Michael Taylor, Chronicle Staff Writer



To those who knew him, it seemed Duane Garrett had everything to live
for. Yet one day last summer, Garrett parked his car near the Golden
Gate Bridge, walked out to the north tower and jumped to the rocks
below.

A legendary and tireless campaigner for the Democratic Party, 48,
appeared to be on top of the world. A popular radio talk- show host,
he was also a lawyer and, as the president of Richard Wolffers
Auctions, an ardent collector and dealer of stamps and sports
memorabilia -- engines of his livelihood and the passion of his
eclectic soul.

On July 26, Garrett had told friends, he was to clinch a
multimillion-dollar deal to sell valuable sports memorabilia -- the
old bats, baseballs and jerseys dear to collectors' hearts -- to a
museum at Disney World's new sports complex in Florida.

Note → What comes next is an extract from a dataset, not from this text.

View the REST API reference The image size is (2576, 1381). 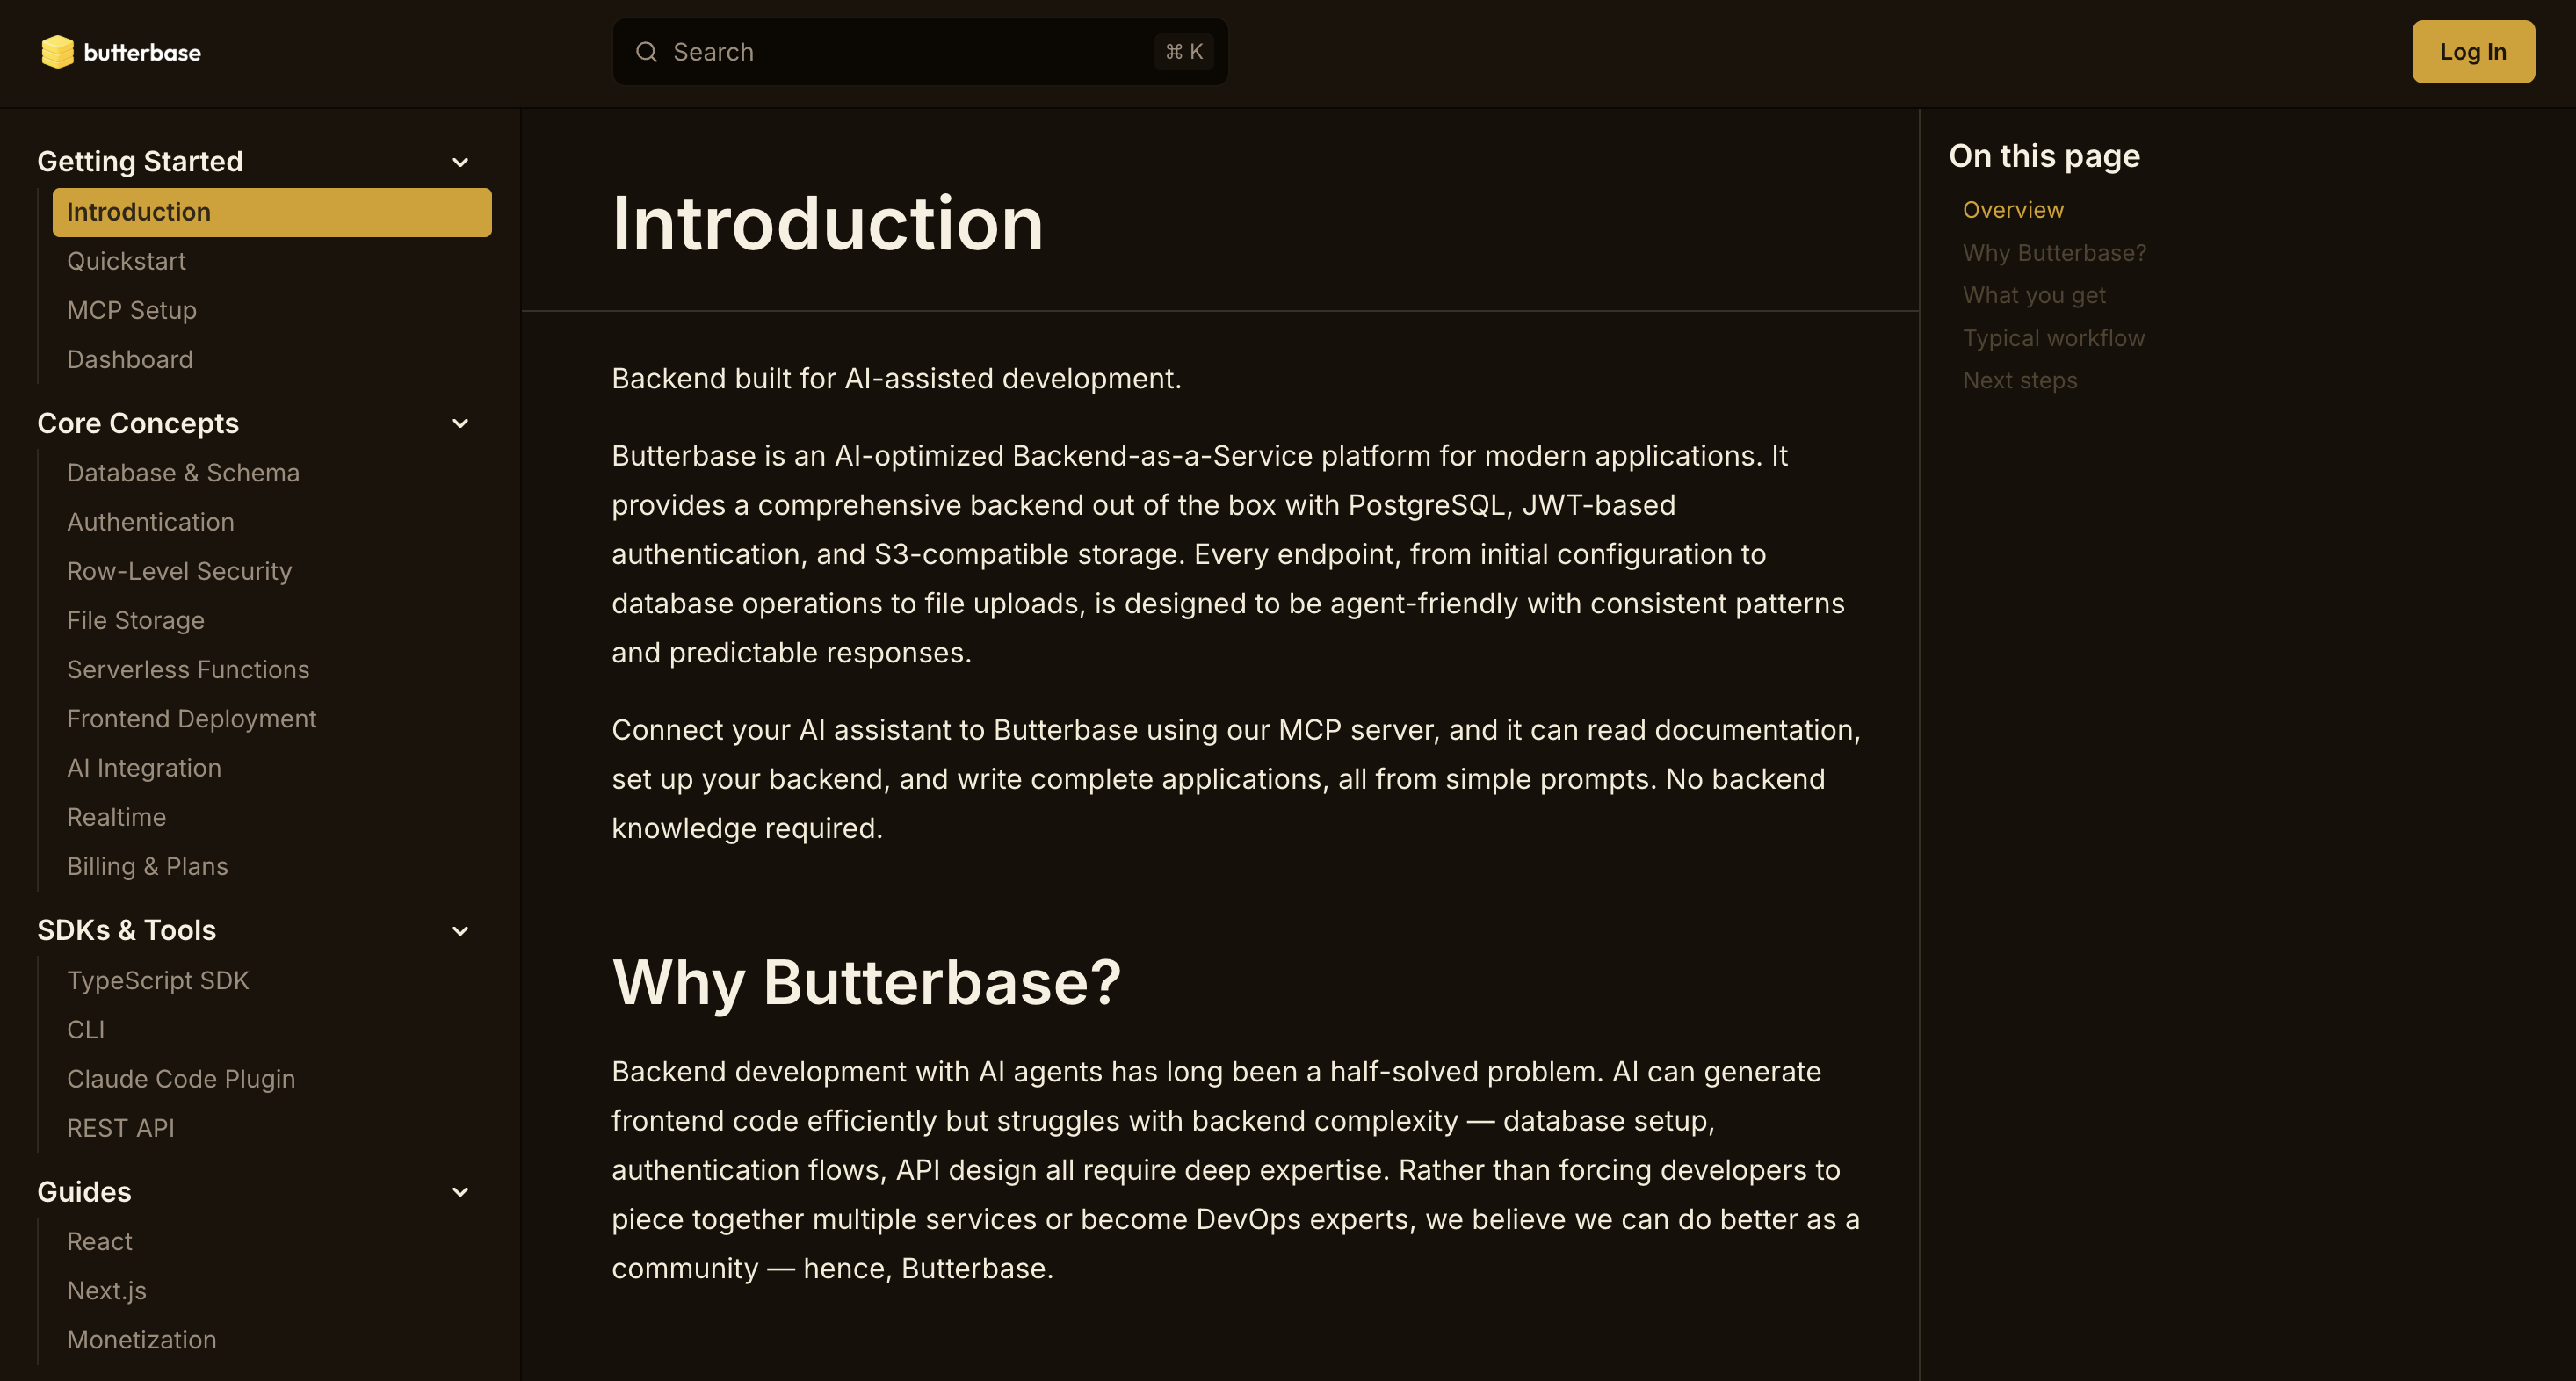(120, 1127)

The Disney deal was supposed to be worth anywhere from $2 million to
$8 million -- ``it was all he could talk about for the last six
months,'' one friend said -- and a meeting had been scheduled for 11
a.m.

Eleven o'clock came and went. Garrett never showed up, and the Disney
dealers were nowhere around.

If there was such a deal, nobody except Garrett knew the details. The
Disney spokesmen said later they had never heard of Duane Garrett. The
Disney deal, his friends say now, may have been something only Garrett
knew of and in retrospect they wonder if it was simply a self
delusion.

His body was found that afternoon, floating in the waters where he
often took politicians and friends fishing for salmon on his boat,
Laura, named for his older daughter. In his car was a letter to his
lawyer, indicating ``increasing and compounding stress,'' as the Marin
County coroner put it. Stunned is a word that barely describes the
reaction of Garrett's friends.

``In the last week, before he died, I saw no difference in him,'' one
close friend said. ``I saw no sign of it and nobody in his office saw
any sign of it.''

``If you were going to make a list of the people in the world you'd
not expect to take their life, Duane would lead that list in my
mind,'' said John Vlahos, a partner in Garrett's old law firm.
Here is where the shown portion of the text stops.